The systems also generate a set of graph embeddings (e.g., graph embeddings 212) for the incident based on a sub-graph (e.g., subgraph 202) of the dependency graph associated with the new incident (act 960). In some instances, systems also map the set of graph embeddings to a low-dimensional embedding space. By breaking up the dependency graph into subgraphs for a particular domain, the machine learning model is more quickly able to generate more relevant graph embeddings for the incident related to the corresponding subgraph.

After generating both sets of embeddings, systems then align (see, alignment layers 110) the set of text embeddings with the set of graph embeddings (act 970). By aligning the multi-modal embeddings, systems are able to generate improved joint embeddings that are more accurate and retain higher-quality information from the different sets of embeddings. In some instances, aligning the set of text embeddings with the set of graph embeddings further comprises projecting the set of text embedding into a graph embedding space associated with the set of graph embeddings (see, projected text embeddings 404). In such instances, different alignment methods can be used, including an Orthogonal Procrustes method (see, orthogonal matrix 402).

● Stated problem 1:
Does each statement agree with the embeddings excerpt? Answer yes or no for each and quote the words that decide it.
(a) The dependency graph is broken up into subgraphs for a particular domain.
(b) Aligning the two sets of embeddings always uses an Orthogonal Procrustes method.
(c) In some instances, the set of graph embeddings is mapped to a high-dimensional embedding space.
● Stated problem 2: According to the embeddings excerpt, into what space can the set of text embeddings be projected during alignment?
● Stated problem 3: Proceed with the embeddings excerpt, picking up after its last sentence.
The listing after this point is separate material, unrelated to the embeddings excerpt.

● Supplied information:

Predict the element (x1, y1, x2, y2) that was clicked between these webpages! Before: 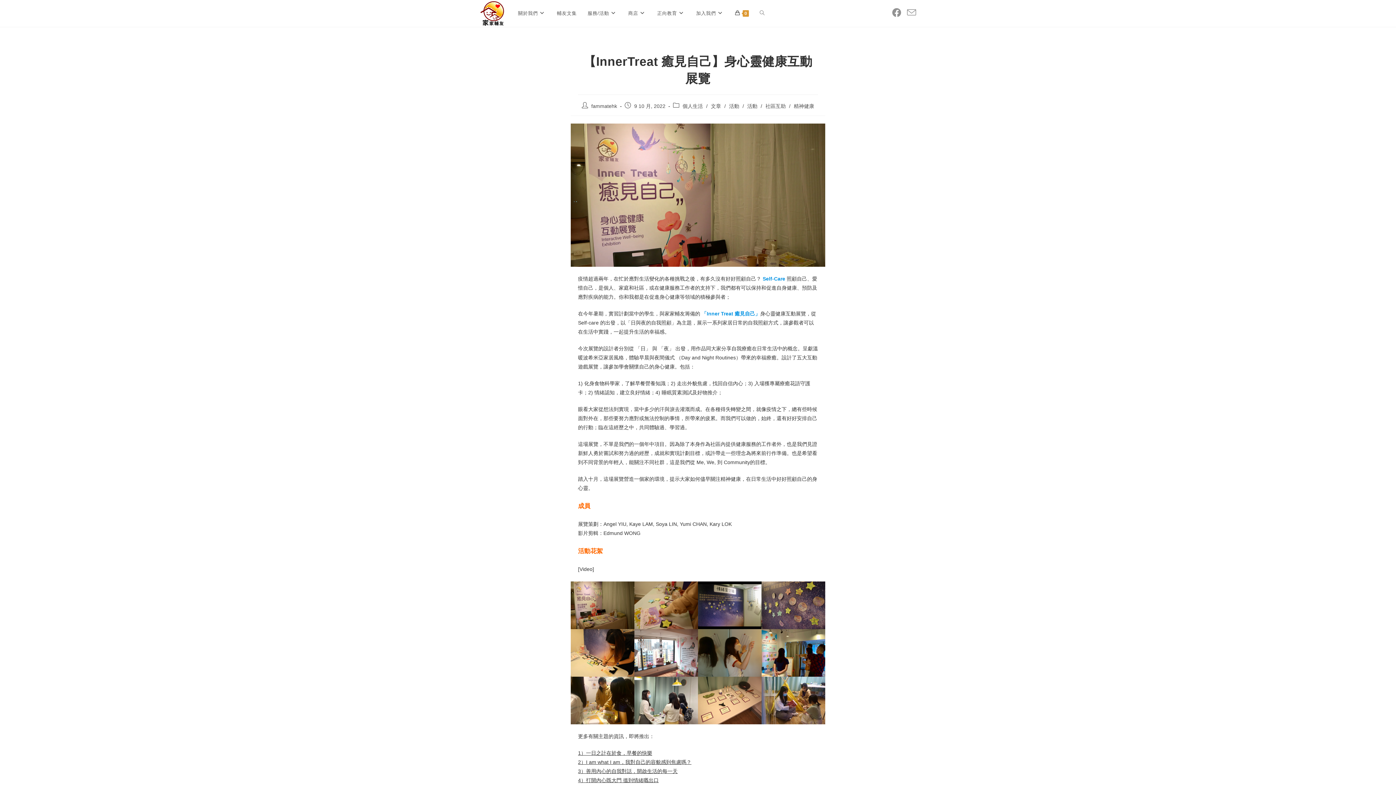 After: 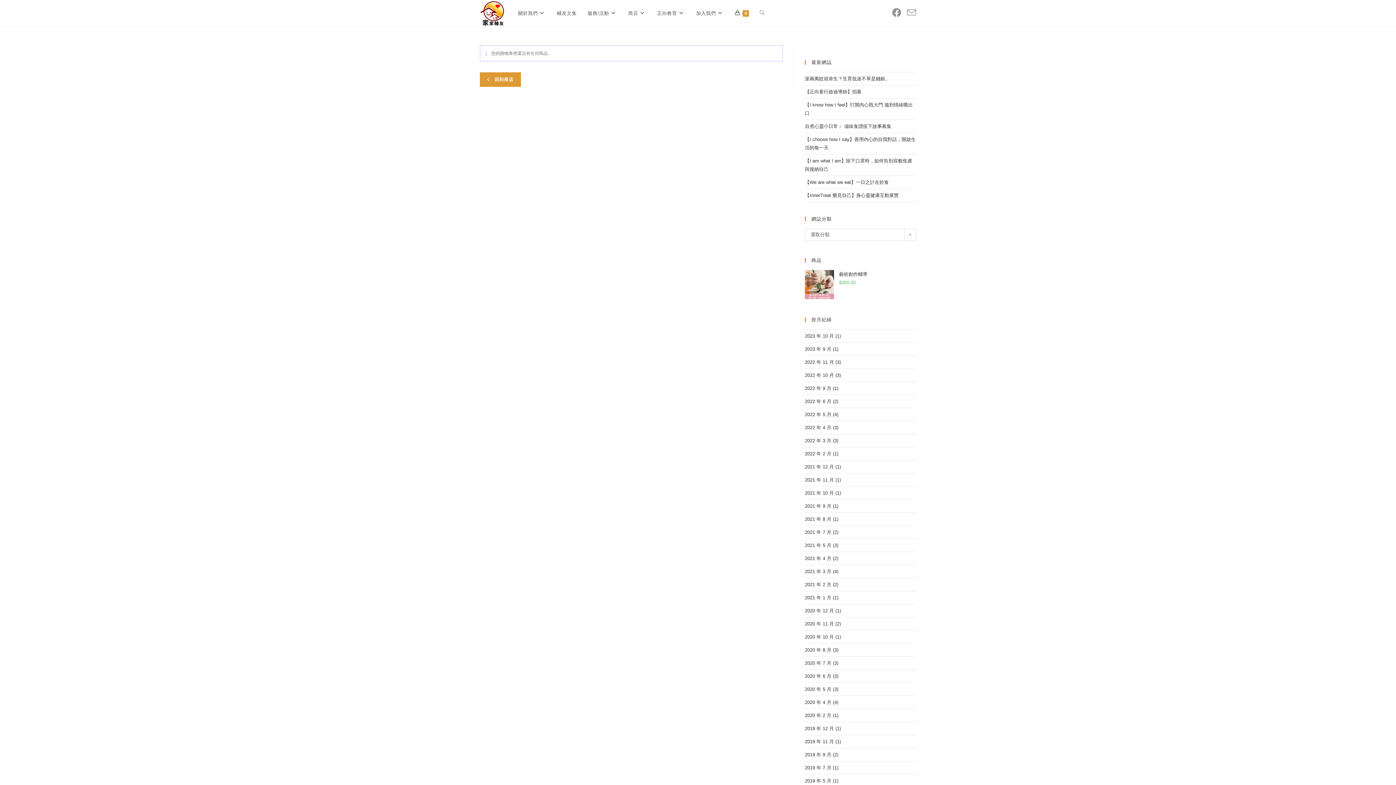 Action: bbox: (729, 0, 754, 26) label: 0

● Answer 1:
(a) Yes: "By breaking up the dependency graph into subgraphs for a particular domain"
(b) No: "different alignment methods can be used, including an Orthogonal Procrustes method"
(c) No: "map the set of graph embeddings to a low-dimensional embedding space"

● Answer 2: A graph embedding space associated with the set of graph embeddings.

● Answer 3:
After aligning the different sets of embeddings, systems generate a final set of joint embeddings for the incident based on aligning the set of text embeddings with the set of graph embeddings (act 980). In some instances, prior to generating the final set of joint embeddings, systems concatenate (i) the set of text embeddings that have been aligned with the set of graph embeddings with (ii) the set of graph embeddings (see, concatenation layer 502). This final set of joint embeddings leverages both graph data and text data that have been aligned. This improves the accuracy and efficiency of predicting incident links.

In some systems and methods, additional acts are performed to use the set of joint embeddings to generate suggested incident links. For example, systems are able to predict an incident correlating link (e.g., related incident links 612 and/or suggestions 720) between the new incident and a previously received incident based on calculating a similarity score between the final set of joint embeddings for the new incident and a final set of joint embeddings for the previously received incident.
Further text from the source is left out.